# Layup schedule for Honeycomb board decks



## loud_by_design (Mar 21, 2013)

Hey everyone, I am about to embark on the rebuild of an old johnsen skiff and plan to use honeycomb board in the link below for the core material of the decks. for now I am trying to figure out if id be better off using 1/2" or 3/4" for the decks and bulkheads. Id like to keep bracing in the form of bulkheads to a minimum to optimize space and planned on using 3/4" because of this but wonder if 1/2" would be enough. Also ive seen some people claim that a single layer of 1708 on each side is enough while other keep stacking the glass on. I was thinking a layer of 1708 on each side and then one or two layers of 6oz woven top and bottom as well as another layer of 6oz on top if need be. The areas I will be rebuilding will be the front and rear casting deck and obviously will need to support a person as well as a yeti that I use for a casting platform. thanks in advance.


----------



## DuckNut (Apr 3, 2009)

Can't say if 1708 will be enough because you don't tell us how far the span will be.
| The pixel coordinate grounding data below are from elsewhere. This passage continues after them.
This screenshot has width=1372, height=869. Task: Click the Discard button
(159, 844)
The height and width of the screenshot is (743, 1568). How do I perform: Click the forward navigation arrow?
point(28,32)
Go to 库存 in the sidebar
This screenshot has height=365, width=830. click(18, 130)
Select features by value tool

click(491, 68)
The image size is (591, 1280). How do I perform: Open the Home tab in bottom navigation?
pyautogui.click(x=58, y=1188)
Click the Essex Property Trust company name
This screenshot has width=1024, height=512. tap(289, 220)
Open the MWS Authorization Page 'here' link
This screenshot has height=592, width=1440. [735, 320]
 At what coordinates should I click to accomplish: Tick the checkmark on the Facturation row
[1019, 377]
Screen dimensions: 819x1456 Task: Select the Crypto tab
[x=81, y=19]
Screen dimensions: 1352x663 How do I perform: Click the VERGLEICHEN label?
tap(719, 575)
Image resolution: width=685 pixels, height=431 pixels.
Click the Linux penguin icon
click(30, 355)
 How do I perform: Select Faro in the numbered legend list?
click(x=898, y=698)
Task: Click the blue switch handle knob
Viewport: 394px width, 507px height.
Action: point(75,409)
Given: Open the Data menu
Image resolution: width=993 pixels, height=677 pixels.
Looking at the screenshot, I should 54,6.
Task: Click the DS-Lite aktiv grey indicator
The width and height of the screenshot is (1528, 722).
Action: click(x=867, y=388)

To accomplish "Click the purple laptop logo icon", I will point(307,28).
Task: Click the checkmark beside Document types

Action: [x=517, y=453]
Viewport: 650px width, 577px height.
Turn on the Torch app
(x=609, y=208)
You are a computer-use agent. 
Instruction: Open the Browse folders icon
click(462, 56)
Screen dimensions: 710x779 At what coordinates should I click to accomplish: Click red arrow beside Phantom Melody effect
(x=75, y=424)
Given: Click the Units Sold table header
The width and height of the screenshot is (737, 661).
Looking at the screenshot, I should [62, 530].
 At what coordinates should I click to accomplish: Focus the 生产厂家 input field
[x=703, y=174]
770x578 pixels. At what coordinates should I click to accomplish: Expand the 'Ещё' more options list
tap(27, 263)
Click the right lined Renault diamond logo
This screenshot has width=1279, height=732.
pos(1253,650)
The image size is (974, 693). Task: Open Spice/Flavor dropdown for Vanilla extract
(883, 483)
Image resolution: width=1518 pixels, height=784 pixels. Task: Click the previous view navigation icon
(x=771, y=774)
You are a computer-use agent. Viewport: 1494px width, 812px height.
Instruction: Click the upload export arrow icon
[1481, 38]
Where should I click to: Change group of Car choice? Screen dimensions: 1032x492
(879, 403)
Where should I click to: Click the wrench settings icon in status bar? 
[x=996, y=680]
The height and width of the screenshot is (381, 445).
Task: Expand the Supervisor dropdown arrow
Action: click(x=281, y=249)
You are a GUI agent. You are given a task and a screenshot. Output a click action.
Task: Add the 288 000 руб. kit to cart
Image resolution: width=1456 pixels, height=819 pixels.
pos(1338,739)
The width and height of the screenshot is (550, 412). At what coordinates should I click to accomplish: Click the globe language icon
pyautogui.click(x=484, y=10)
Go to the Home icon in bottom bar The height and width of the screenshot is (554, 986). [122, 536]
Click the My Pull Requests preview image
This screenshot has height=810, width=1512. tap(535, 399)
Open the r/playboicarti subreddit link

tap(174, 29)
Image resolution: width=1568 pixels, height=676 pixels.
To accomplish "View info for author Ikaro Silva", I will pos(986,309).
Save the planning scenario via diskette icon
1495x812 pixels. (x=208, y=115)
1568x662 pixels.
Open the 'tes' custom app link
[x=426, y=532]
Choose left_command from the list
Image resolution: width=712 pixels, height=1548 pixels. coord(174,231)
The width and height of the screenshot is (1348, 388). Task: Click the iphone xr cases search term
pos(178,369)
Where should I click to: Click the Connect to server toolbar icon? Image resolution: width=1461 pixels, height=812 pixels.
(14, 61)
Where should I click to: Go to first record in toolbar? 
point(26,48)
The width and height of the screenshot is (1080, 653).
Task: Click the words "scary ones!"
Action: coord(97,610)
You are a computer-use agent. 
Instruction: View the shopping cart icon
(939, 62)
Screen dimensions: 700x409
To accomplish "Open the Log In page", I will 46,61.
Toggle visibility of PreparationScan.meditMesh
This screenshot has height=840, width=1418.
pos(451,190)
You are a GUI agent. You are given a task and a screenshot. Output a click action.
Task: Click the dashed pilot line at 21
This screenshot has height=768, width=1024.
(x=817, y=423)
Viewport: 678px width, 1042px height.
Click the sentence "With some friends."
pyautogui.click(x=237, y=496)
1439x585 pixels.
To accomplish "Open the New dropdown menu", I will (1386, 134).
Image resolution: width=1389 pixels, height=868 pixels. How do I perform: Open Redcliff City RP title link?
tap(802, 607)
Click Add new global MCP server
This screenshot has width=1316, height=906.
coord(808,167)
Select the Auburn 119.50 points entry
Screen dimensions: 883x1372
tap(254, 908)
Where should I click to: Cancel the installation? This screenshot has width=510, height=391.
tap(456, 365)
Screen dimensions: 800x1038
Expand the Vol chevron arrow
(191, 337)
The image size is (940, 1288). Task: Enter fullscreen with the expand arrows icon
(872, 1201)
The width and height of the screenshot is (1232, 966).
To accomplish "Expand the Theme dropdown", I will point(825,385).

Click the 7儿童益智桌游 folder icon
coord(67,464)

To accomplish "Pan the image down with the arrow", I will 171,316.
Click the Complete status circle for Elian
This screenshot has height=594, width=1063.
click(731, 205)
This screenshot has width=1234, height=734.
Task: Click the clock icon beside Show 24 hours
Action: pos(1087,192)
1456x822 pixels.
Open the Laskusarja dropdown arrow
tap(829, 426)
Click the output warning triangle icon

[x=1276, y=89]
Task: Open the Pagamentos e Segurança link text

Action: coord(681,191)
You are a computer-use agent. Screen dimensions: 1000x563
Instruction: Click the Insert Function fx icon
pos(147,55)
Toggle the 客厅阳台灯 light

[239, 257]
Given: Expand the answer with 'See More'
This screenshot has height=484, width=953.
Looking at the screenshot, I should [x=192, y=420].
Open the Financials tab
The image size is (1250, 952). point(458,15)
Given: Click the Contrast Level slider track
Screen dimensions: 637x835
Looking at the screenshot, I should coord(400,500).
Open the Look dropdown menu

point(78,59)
Also no link found for the board.

Honeycomb is great for flat horizontal surfaces but it is not designed for a vertical carrying a load.

If you buy honeycomb, buy the one with glass preattached


----------



## loud_by_design (Mar 21, 2013)

The largest span on the front deck will probably be 24" by 50". I have a bunch of scrap 1x1 mahogany pieces from another project and was wondering if I could use those as a support frame underneath the deck and glass them in but I'm not sure if it would work plus they're pretty heavy.
Here's a link to the board http://www.fiberlay.com/prod-core-materials.php?subclass=406025-4066150&startrow=0


----------



## riptide (Dec 31, 2009)

I like two layer top and bottom and any support on the under side will pay off in the stiffness of the deck.
In the awkward places I like to tear some fiberglas mat to help it lay flat or bending around hard corners


----------



## riptide (Dec 31, 2009)

oh and use the 3/4


----------



## CurtisWright (May 9, 2012)

I used 1/2 core on mine with a 1 1/2 oz Matt and 24oz biaxial on each side and they are plenty strong. 60" span from gunnel to gunnel


----------



## yobata (Jul 14, 2015)

Are you using poly resin instead of epoxy? Just an FYI, Jacques at boat builder central made a pretty good point once: even though poly is cheaper you end up using much more of it because of the need for mat in between layers of biax, and in the end spend about the same but end up with a heavier product compared to epoxy. If you are trying to save weight by using composite cores, why not also use epoxy and then just 17oz biax (or even 12oz) without the need for the 8oz mat in the underside of it which soaks up much more resin... 1708 is 17oz biax with an 8oz mat (required for poly preparations whereas epoxy does not need a layer of mat in between).... This is my understanding of layup schedules based on a thorough conversation with him...


----------



## loud_by_design (Mar 21, 2013)

For now I planned on using poly since it is $80 per 5 gallons instead of $70 per gallon for epoxy. The main reason I was going for honeycomb instead of wood was to avoid any potential rot issues in the future. Also I found a place to get the orca honeycomb for less than a sheet of 1/2 marine ply so that doesn't hurt either. If possible saving weight on this skiff would be great but its not the main goal of this build.


----------



## Mercuryproteam (Aug 20, 2015)

loud_by_design said:


> For now I planned on using poly since it is $80 per 5 gallons instead of $70 per gallon for epoxy. The main reason I was going for honeycomb instead of wood was to avoid any potential rot issues in the future. Also I found a place to get the orca honeycomb for less than a sheet of 1/2 marine ply so that doesn't hurt either. If possible saving weight on this skiff would be great but its not the main goal of this build.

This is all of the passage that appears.